A local factory makes hospital beds and they are looking for someone to make some simple bushings.
A few years ago, a customer offered me a (LOT) of Hardinge tooling for money they owed me.
I can still get it cheap if needed.

Can someone tell me what would be a good starting lathe?
I don't need a tailstock, steady rest, etc. Just small parts that are ran in a collet.

I found a semi-local Hardinge lathe for $800, but I'm not sure of it capability. Would this be ok for a small bushing operation?

3/4" aluminum, 1 " long, 1/2" bore, chamfer, outside step, and part off.
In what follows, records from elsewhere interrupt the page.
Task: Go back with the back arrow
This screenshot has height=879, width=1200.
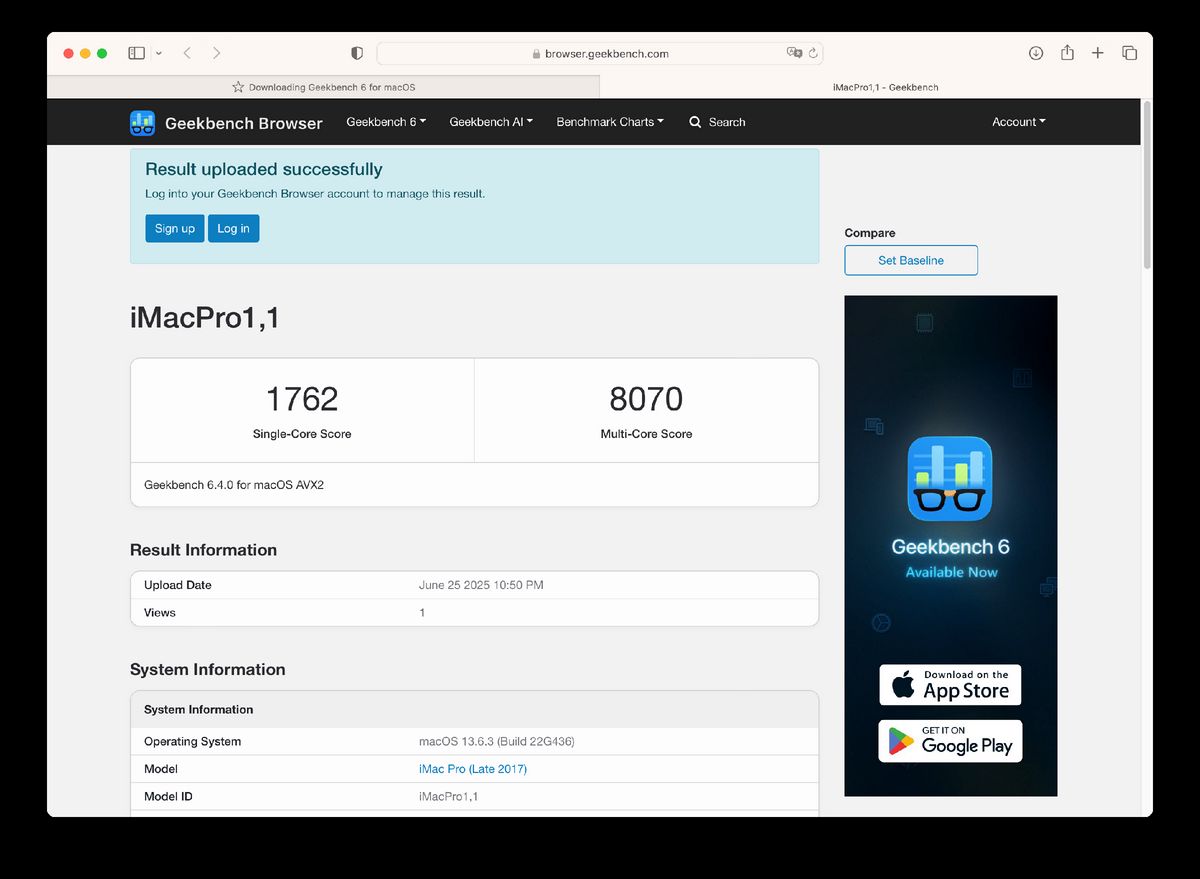Action: click(187, 53)
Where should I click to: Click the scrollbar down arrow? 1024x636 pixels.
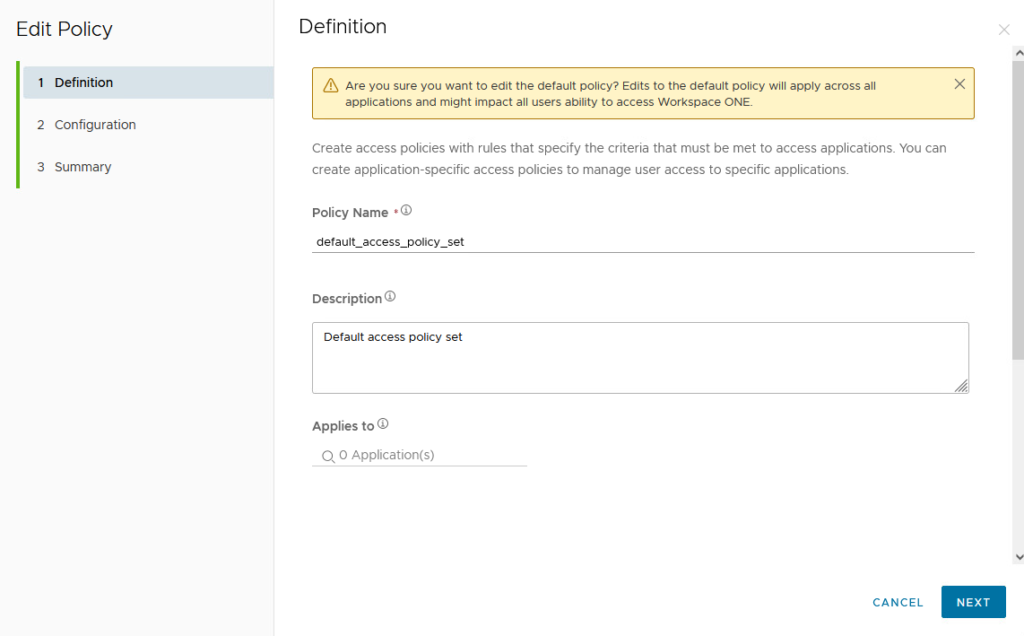(x=1018, y=556)
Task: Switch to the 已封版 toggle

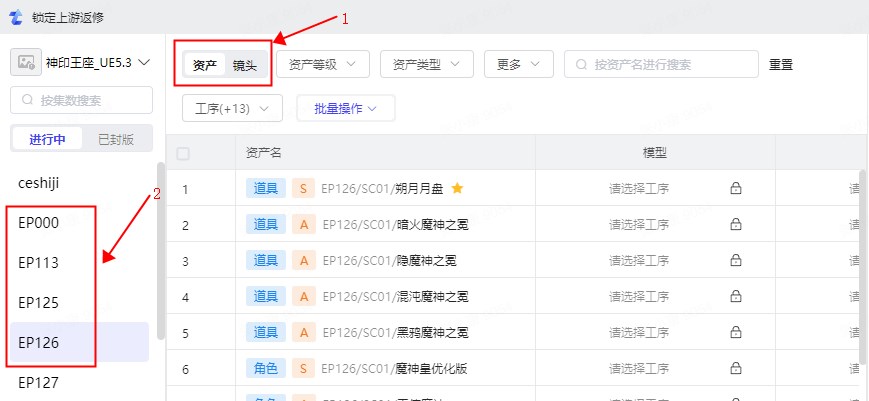Action: [x=115, y=139]
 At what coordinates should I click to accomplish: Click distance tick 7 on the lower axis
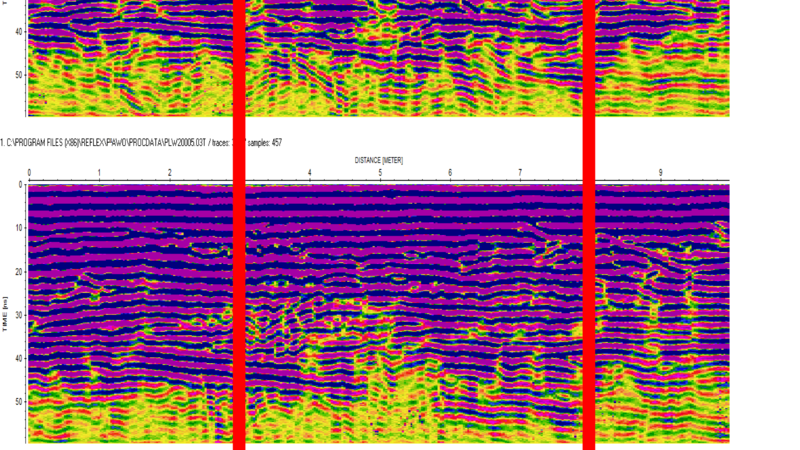520,173
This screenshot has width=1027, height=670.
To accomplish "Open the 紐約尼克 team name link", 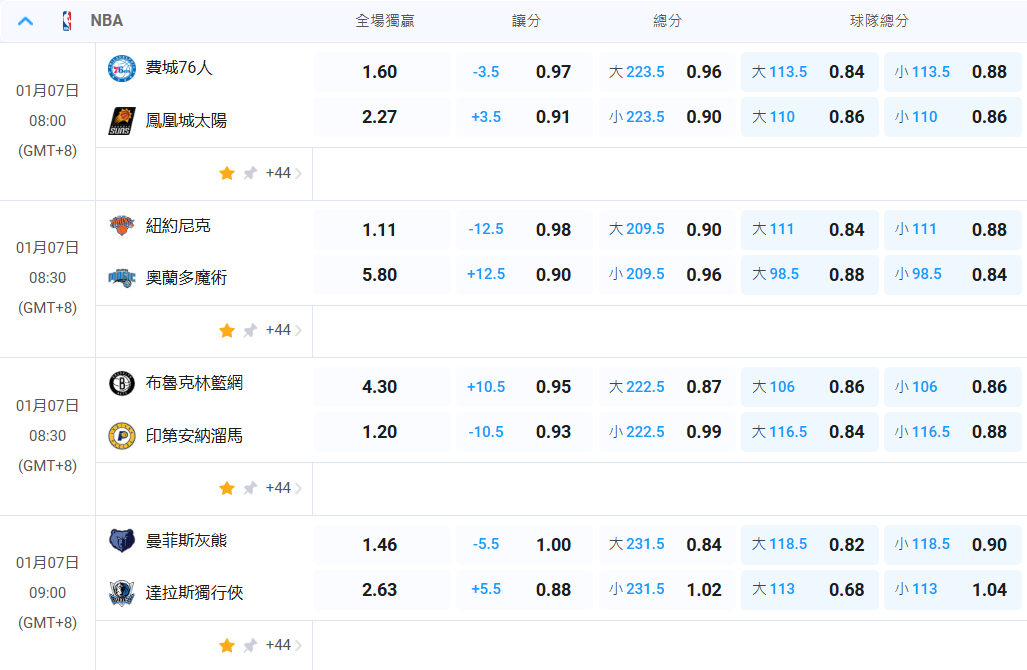I will pos(178,226).
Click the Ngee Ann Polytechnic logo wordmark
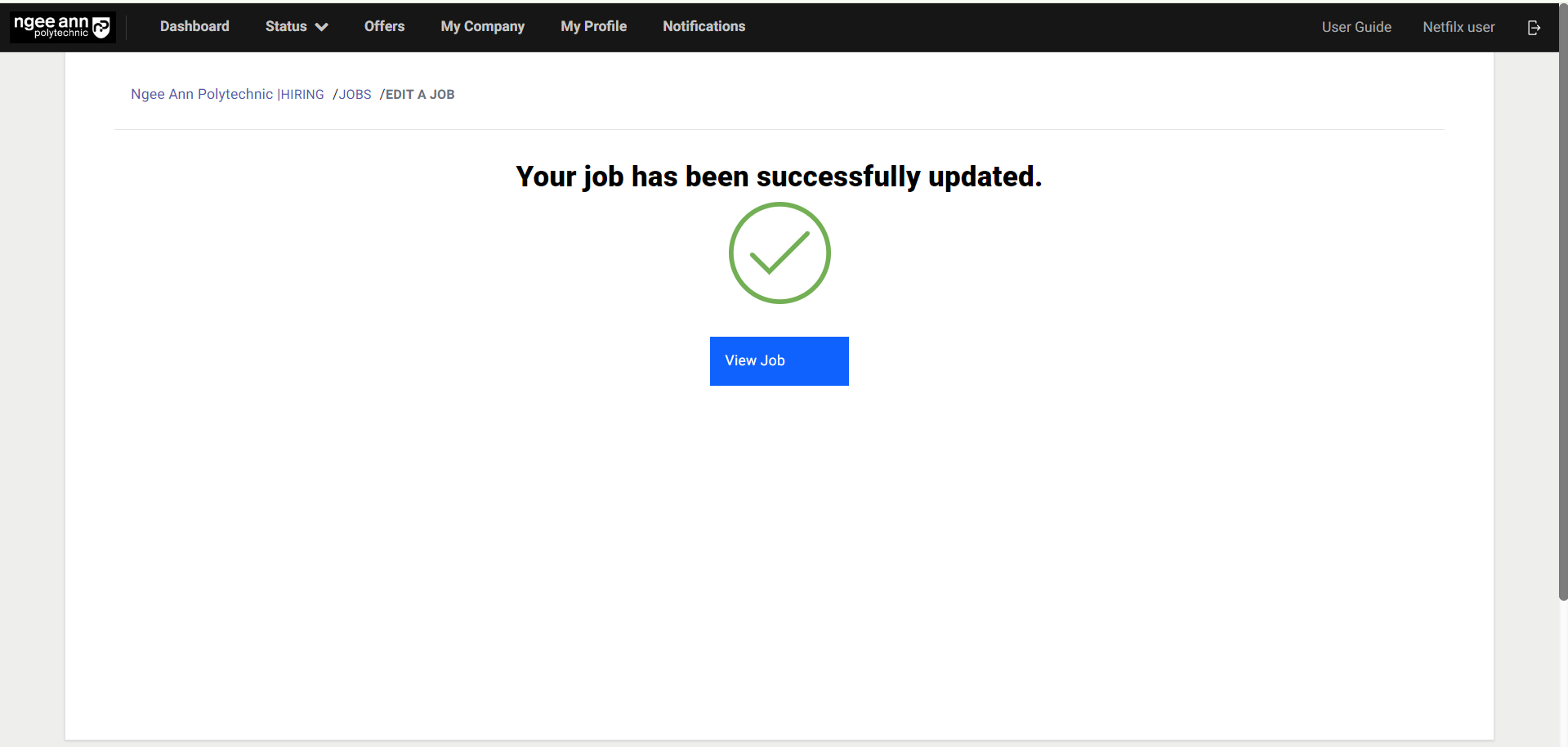Screen dimensions: 1568x747 point(51,26)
Screenshot-20211221-200525 — ImgBB

Thanks for the info.
 

rons

Diamond
Joined
Mar 5, 2009
Location
California, USA
Believe it or not from a quick search (Homeshop Machinist):
--------------------
Hardinge HC & HCT chucker lathes were originally designed and built, because Kodak wanted machines to help build lens casings and shells. Engineers from Kodak went to Elmira, NY to the Hardinge plant, and worked with their engineers to design the HC & HCT. Obviously they have other uses, but that was their original purpose.

The only real reason they switched from the older split bed to the solid dovetail was for marketing and sales reasons. Apparently toward the end of WWII their business was hurting, and this change made other machines obsolete so the manufacturing companies would need to buy more.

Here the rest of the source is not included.